As I am writing this JBLM is trying to thaw out from an uncharacteristic winter storm that dropped a lot of snow on them. The state of Washington is known for a lot of rain, but apparently snow is pretty uncommon, especially the amount they just received.

JBLM is home to I Corps, 62nd Airlift Wing and Stryker Brigades.

As I sorted through the emails trying to find the one that would best be used to help give the most information for PWTM, I did find one thing common amongst all the replies, and the best way to sum it up is that JBLM is in the heart of "majestic beauty".

I am one who really enjoys being outside. So when I start reading about the mountain top backdrop that Mount Rainier and other mountains close by cast upon the installation, I get all gitty inside. I can nearly smell the evergreen trees that seem to be as common around post as cars on a Los Angeles freeway. But instead of sucking in exhaust fumes one can take a deep breath and enjoy crisp, clean air.

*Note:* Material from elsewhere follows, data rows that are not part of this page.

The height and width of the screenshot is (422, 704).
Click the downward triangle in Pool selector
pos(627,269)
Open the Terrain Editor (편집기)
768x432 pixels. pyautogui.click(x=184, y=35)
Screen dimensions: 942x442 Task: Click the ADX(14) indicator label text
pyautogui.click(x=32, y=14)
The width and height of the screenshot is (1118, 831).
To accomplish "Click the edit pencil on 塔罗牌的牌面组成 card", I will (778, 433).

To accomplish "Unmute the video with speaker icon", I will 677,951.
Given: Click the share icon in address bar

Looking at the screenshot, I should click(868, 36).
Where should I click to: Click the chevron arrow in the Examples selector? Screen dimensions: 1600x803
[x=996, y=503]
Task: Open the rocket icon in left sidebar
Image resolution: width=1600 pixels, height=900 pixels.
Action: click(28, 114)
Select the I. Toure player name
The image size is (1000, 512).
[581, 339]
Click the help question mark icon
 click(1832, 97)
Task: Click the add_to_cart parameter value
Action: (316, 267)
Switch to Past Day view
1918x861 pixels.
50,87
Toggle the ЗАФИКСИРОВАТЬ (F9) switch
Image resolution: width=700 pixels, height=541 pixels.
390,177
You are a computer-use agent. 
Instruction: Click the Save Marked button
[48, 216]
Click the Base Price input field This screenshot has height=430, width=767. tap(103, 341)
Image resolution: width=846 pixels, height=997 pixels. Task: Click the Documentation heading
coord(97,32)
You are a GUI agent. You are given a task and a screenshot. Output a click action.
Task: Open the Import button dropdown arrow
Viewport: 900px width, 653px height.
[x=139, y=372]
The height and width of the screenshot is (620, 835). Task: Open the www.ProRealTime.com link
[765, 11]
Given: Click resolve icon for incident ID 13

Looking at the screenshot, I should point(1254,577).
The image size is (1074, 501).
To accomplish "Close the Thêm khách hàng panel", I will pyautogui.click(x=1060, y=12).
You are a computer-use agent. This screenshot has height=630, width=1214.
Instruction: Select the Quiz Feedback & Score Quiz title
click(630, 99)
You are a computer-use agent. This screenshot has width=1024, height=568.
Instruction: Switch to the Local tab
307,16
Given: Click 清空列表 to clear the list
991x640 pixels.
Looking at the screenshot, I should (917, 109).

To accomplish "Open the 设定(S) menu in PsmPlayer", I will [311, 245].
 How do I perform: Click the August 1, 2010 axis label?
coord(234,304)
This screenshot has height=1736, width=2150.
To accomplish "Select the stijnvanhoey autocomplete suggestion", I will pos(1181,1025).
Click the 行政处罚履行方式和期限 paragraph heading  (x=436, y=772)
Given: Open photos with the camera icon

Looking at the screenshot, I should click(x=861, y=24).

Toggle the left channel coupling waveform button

Another thing that stuck out to me as I read the emails about JBLM was the proximity to some smaller cities and also the ability to go to Seattle. With the amount of 4-day weekends us military families, get it is always nice knowing you can take day trips and explore. I think that is one of the most overlooked perks of being a military family. Even though we can be thousands of miles away from family, we are given the great fortune of seeing things that if not for the military we may have never been given the opportunity to see. For instance, The Space Needle in Seattle, it isn't exactly on my bucket list, but given the opportunity I would head there in a heartbeat. Along those same lines I am not a Starbucks fan by any means, but I would love to stop in for a giant cup of some flavored java at one of the original Starbucks locations.

If exploring isn't up your alley, it sounds like you will find enough around JBLM to keep you busy. You can go bowling, to the roller skating rink or movies on post. You can also head down to one of the man made shoreline beaches in the warmer months and rent a paddle boat, jet ski or motor boat. And if you are looking for something with the kids to do during those warmer months, maybe hit up the splash park on post followed by a picnic at one of the many picnic areas.

Memories are made by the experiences we have. Being a military family we can experience things that others only dream about. That is what makes every "post" the Post With The Most. Should my family ever get stationed at Joint Base Lewis-McChord, I look forward to the adventure that lies in wait.

Until next month, wherever you are make it your very own Post With The Most.